++++ DOCUMENT EXCERPT ++++

Mandatory literature

Coussy, P., & Morawiec, A. ; High-Level synthesis: from algorithm to digital circuit, Springer, 2008
Terzo, O., Djemame, K., Scionti, A., & Pezuela, C. ; Heterogeneous computing architectures: challenges and vision., CRC Press, 2019
Wolf, M.; Computers as components: principles of embedded computing system design. , Elsevier/Morgan Kaufmann, 2017
Zahran, M; Heterogeneous computing: hardware and software perspectives., ACM Press, 2019

Teaching methods and learning activities

Lectures (1.5 hours) will explain the topics that make up the course syllabus, analysing realistic cases whenever possible. Laboratory practicals (1.5 hours) are used to introduce and discuss the projects and laboratory exercises, to give practical guidance on the project tools, and to follow the students' work outside the classroom sessions

Software

Xilinx Vivado

Evaluation Type

Distributed evaluation with final exam

Assessment Components

Designation Weight (%)
Exame 60,00
Trabalho laboratorial 40,00
Total: 100,00

Amount of time allocated to each course unit

Designation Time (hours)

++++ SUPPLIED RECORDS ++++

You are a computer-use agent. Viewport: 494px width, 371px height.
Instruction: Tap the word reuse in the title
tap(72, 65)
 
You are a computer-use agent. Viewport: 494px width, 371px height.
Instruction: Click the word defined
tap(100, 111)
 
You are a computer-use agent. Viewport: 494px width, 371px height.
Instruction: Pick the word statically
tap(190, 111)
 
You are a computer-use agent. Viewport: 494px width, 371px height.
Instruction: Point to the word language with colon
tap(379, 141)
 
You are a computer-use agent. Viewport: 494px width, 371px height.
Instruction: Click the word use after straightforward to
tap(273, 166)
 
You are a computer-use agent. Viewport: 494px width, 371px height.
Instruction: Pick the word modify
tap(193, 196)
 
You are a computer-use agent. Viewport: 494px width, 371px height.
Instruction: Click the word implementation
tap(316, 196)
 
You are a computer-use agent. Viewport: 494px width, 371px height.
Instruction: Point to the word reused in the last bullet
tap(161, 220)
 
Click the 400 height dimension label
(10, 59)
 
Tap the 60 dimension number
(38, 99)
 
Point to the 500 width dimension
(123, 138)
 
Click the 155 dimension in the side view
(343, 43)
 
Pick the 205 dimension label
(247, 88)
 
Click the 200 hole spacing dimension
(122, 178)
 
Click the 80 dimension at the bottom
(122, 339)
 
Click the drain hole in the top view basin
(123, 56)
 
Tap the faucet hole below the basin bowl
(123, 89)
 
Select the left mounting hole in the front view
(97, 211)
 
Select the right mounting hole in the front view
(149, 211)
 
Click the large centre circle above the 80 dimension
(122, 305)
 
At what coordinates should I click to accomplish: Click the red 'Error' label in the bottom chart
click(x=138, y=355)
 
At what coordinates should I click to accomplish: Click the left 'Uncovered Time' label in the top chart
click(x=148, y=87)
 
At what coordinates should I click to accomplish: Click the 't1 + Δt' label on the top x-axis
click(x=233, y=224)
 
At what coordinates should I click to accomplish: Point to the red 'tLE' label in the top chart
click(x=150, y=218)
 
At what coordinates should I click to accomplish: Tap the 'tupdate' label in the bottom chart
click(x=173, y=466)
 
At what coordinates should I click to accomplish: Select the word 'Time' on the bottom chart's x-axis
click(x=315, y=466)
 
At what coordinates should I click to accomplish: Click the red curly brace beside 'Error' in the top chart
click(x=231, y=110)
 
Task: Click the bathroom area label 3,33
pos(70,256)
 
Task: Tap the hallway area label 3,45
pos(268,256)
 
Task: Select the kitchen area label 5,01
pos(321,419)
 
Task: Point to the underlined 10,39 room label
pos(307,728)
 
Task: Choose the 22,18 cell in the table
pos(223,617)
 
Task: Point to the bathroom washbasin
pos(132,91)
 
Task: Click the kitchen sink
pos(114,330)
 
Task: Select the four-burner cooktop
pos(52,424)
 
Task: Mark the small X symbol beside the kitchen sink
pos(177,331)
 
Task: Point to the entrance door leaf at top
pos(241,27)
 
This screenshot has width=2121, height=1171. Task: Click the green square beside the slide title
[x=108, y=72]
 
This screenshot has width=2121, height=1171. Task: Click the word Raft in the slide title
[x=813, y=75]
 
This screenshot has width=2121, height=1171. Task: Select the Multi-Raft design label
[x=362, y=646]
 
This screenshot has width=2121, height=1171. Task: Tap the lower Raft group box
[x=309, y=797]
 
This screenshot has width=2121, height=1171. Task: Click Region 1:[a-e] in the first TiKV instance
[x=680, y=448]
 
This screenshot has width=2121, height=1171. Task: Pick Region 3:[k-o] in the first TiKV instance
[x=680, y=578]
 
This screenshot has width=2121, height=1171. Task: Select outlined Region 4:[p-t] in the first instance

++++

### TASKS TO COMPLETE
1) Translate this sentence from the course description into Spanish: "Lectures (1.5 hours) will explain the topics that make up the course syllabus, analysing realistic cases whenever possible."
2) Write the next part of the course description, continuing from its last line.
These rows come from a different source than the course description.

### ANSWERS BY TASK
1) Las clases teóricas (1,5 horas) explicarán los temas que componen el programa de la asignatura, analizando casos realistas siempre que sea posible.

2)
Elaboração de projeto 42,00
Frequência das aulas 39,00
Estudo autónomo 81,00
Total: 162,00

Eligibility for exams

No constraints.

Calculation formula of final grade

Grading will include a distributed assessment component (lab work) and a final written exam with respective weights of 40% and 60%.
The distributed assessment is based on a set of laboratory tasks for groups of 2 students, presented and discussed in PL classes, but mainly performed outside class hours; the practical work focuses on the performance analysis of an application and its mapping to a reconfigurable SoC platform with high-level hardware synthesis tools.

Classification improvement

The classification of the final exam may be improved by doing an exam of similar complexity. The project grade cannot be improved.